Greene also noted other factors that may be deterring enrollment, such as the cost ($150 per weeklong camp) and limiting the camps’ curricula to kids entering the fourth, fifth and sixth grades. Or, numbers may be low simply due to the tendency of Chicoans to sign up for things at the last minute.

No matter the reasons, organizers know that the first few camps—much like the first few field trips—are likely to be full of both triumphs and hiccups, she said.

“We’re still working out the bugs,” said an optimistic Greene. “With the intention being, once we get through the fourth to sixth grades, we can expand it to other grades in the future.”

Hooker Oak Elementary School students feel the texture of a cork tree outside the museum during a field trip.

Photo By STACEY KENNELLY

Julie Monet, a science-education professor at Chico State, has compiled two different sets of camp curricula under a “guided-discovery” philosophy that encourages children to touch, feel and experience things for themselves under the supervision of Chico State student counselors.

The two camps—one habitat-themed, the other focusing on riparian zones—are modeled similarly to the museum’s popular Friday field trips (hands-on nature walks, recording data in field books and analyzing results in a classroom-like setting during the academic school year), but are tweaked to encourage a stronger understanding of each topic through intensive weeklong experiments, art projects and guest lectures, Greene said.

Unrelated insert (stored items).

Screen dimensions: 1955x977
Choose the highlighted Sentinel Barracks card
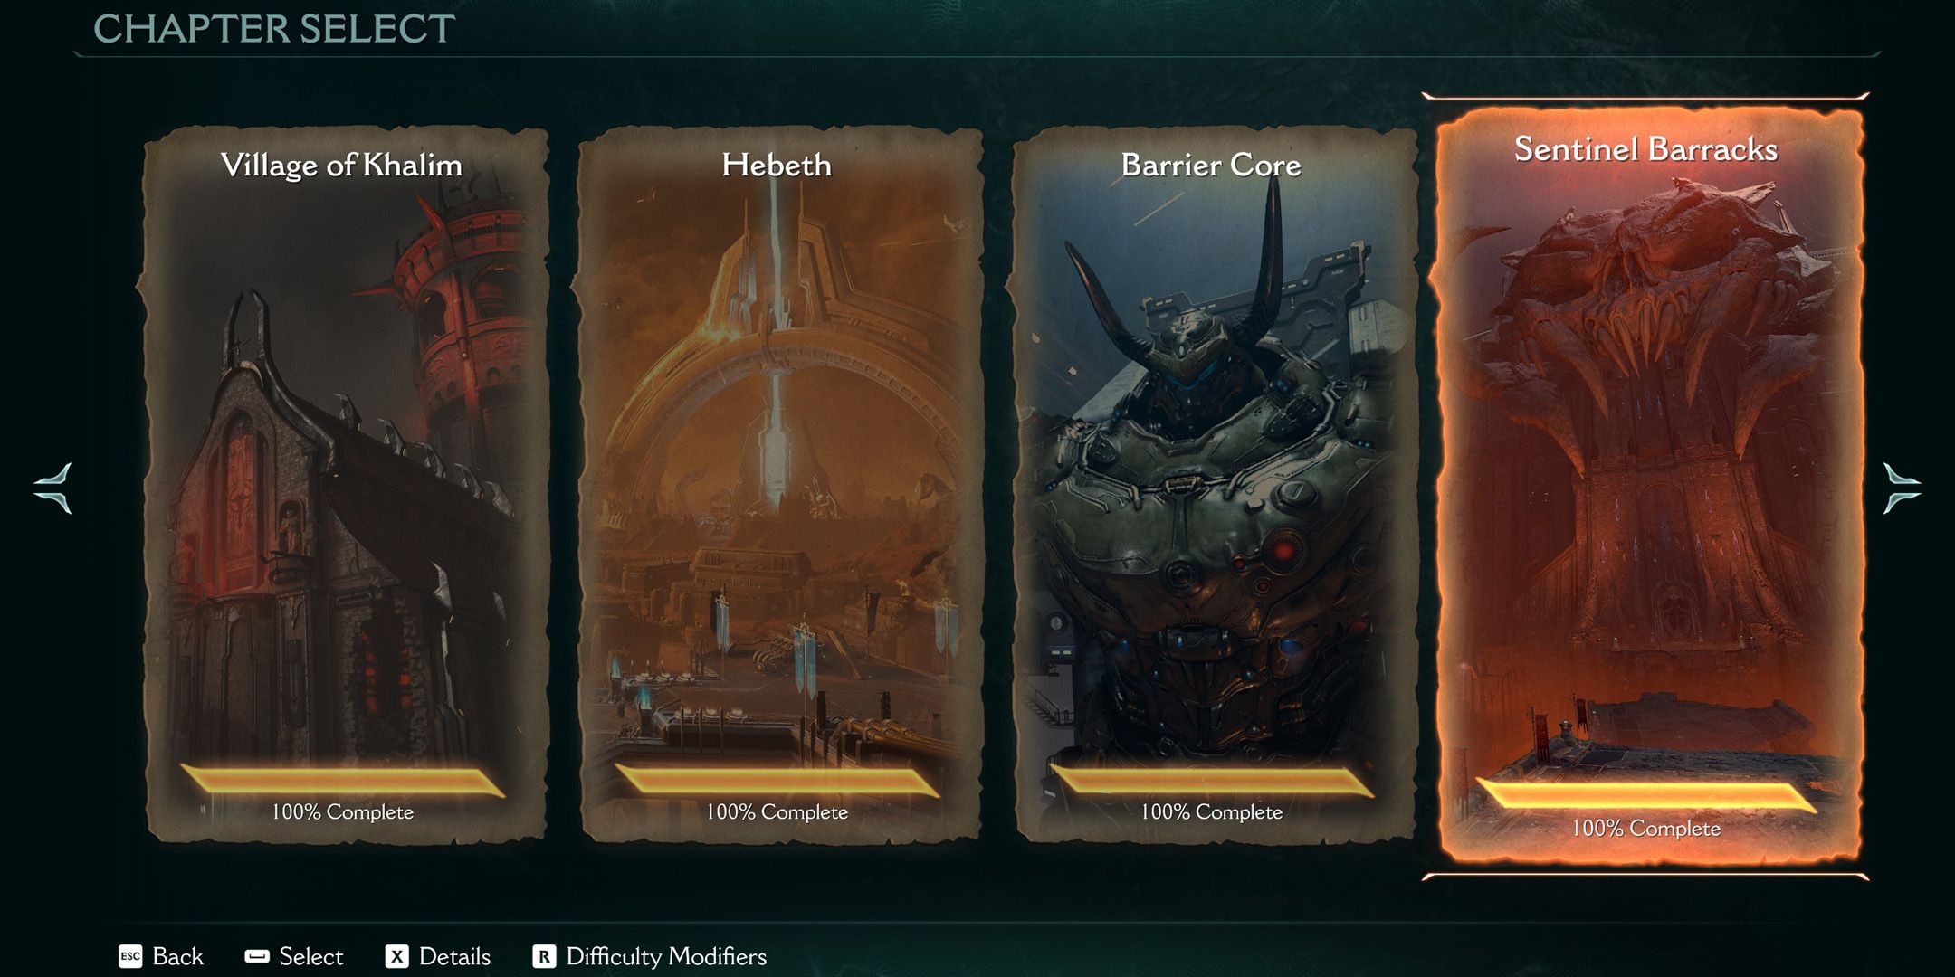tap(1645, 485)
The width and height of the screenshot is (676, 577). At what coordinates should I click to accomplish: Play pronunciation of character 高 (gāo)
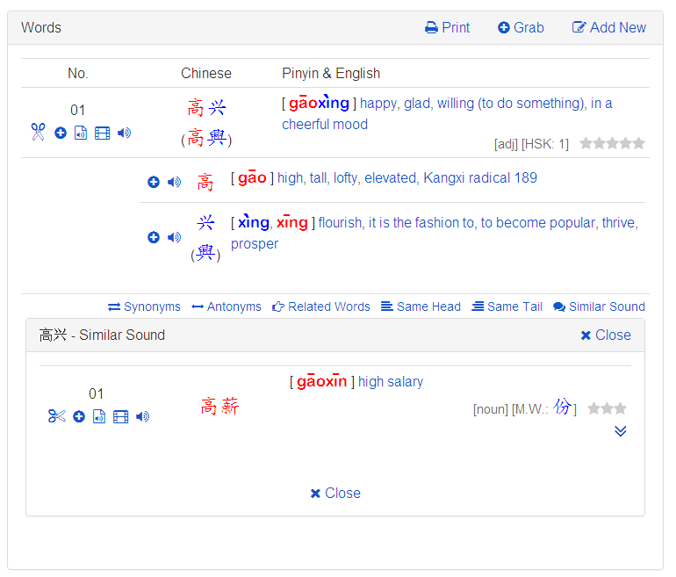(174, 182)

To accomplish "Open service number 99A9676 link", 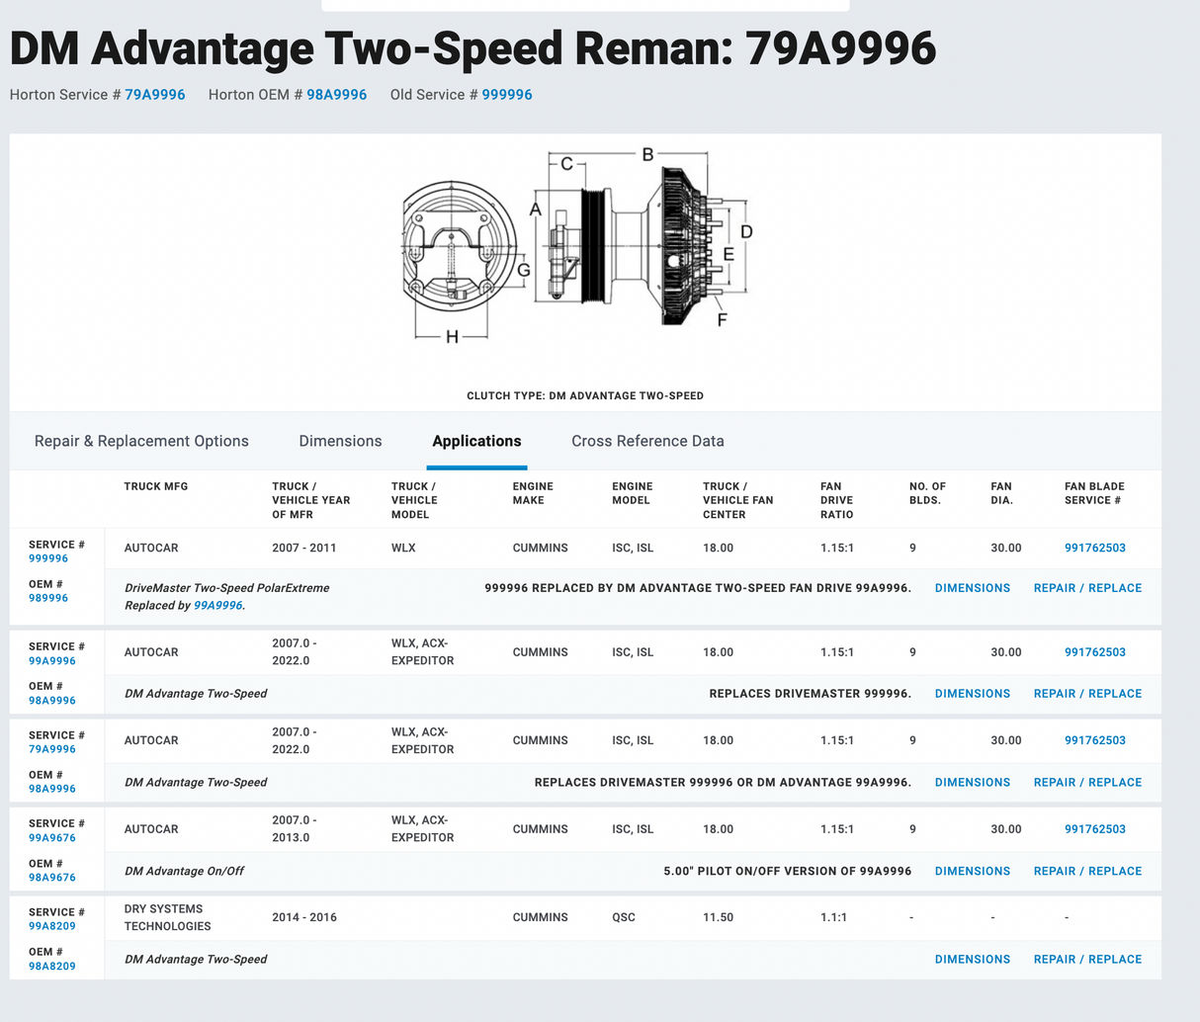I will pos(51,838).
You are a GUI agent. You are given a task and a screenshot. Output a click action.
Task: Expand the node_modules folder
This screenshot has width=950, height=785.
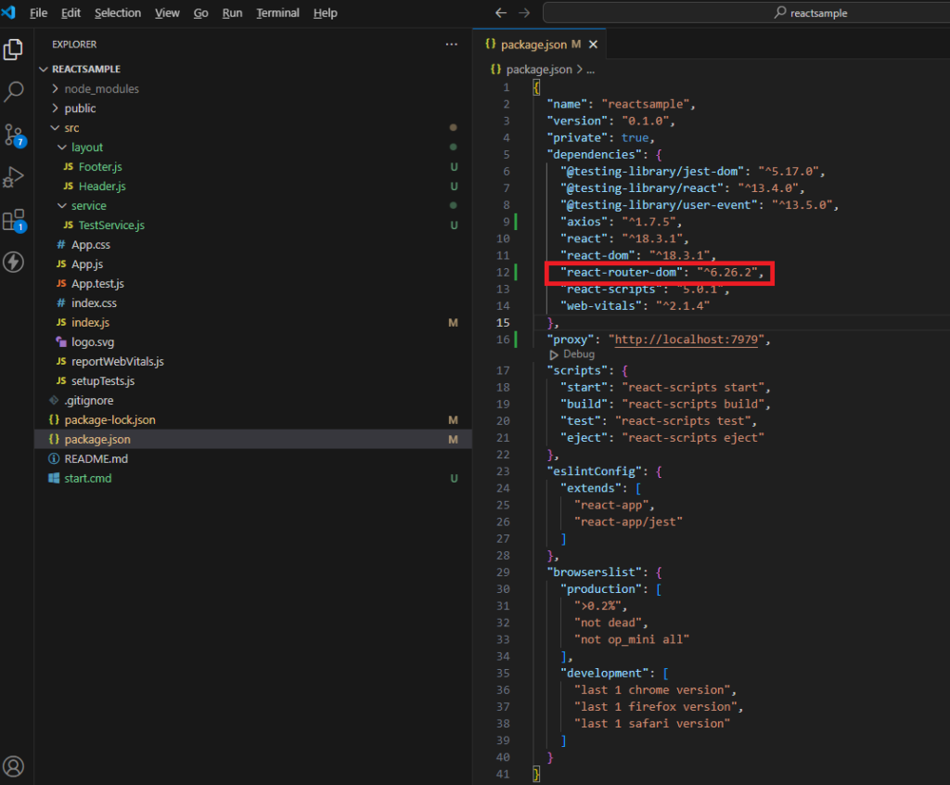[101, 89]
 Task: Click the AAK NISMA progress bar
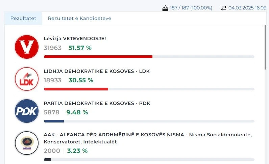[x=48, y=160]
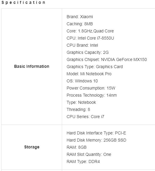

The “Birds, Bugs and Habitats” sessions (June 14-17 and July 12-15), will aim to give campers an understanding of how living and non-living factors affect the habitats of birds and bugs in Northern California.

By exploring the landscaping surrounding the museum—which was oriented in a north-to-south direction and designed to depict our surrounding regions stretching from the mountains to the Sacramento-San Joaquin Delta—and listening to an overview by a member of the Audubon Society, campers will learn to identify different types of birds. They will also use bird feeders to conduct a weeklong experiment to determine high, medium and low bird-traffic areas around the museum.

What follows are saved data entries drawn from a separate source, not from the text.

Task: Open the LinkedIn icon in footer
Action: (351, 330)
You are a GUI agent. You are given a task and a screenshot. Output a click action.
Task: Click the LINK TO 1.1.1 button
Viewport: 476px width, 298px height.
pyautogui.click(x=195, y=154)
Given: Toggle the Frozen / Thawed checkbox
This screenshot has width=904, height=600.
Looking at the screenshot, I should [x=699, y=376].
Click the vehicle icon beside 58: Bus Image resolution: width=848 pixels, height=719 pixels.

“Part of it is to get them to think about what would cause more birds to go here, rather than there,” Greene said.

Campers who attend the habitat-themed sessions will also spend the week finding as many types of bugs as they can by collecting leaf litter in a device called a Berlese funnel. They’ll even conduct a funky experiment with a potato that attracts different kinds of critters before closely inspecting the specimens under a microscope.

During the “Creekside Discovery” sessions (June 21-24 and July 19-22), campers will explore the riparian zone along Big Chico Creek near the Bidwell Mansion. With the help of guest lecturers Jennifer Jewell—host of a local garden-focused radio program—and Chico State biology professor Ray Barnett, teams of campers will conduct soil investigations, identify trees and analyze how water flow and runoff affect erosion on the creek bank. Campers will also experience a “sensory discovery walk” in which they will be blindfolded and encouraged to smell, hear and feel different parts of a habitat.

Separate from their creek investigations, kids who attend the riparian-themed sessions will use “water meters”—pieces of heavy-duty paper with a sliding ribbon—to keep track of how much water they use each day throughout the week.

At the end of each session, campers will compile their data in groups on creative paper displays called “foldables.” Campers will also be able to take home lots of “goodies,” Greene said, such as their field notebooks and backpacks, craft projects and other materials that will help them continue the exploration process in their own back yards.

For now, Greene said the camps’ limited focus on the fourth, fifth and sixth grades is largely due to the fact that Monet has already spent hundreds of hours compiling and perfecting curricula for the Friday field trips. She also noted that, while the age range may seem limited, getting kids excited about science becomes increasingly important (and difficult) as they near junior high school.

“Because if you don’t get them having fun with science [at that age], it’s really hard to get them interested later.”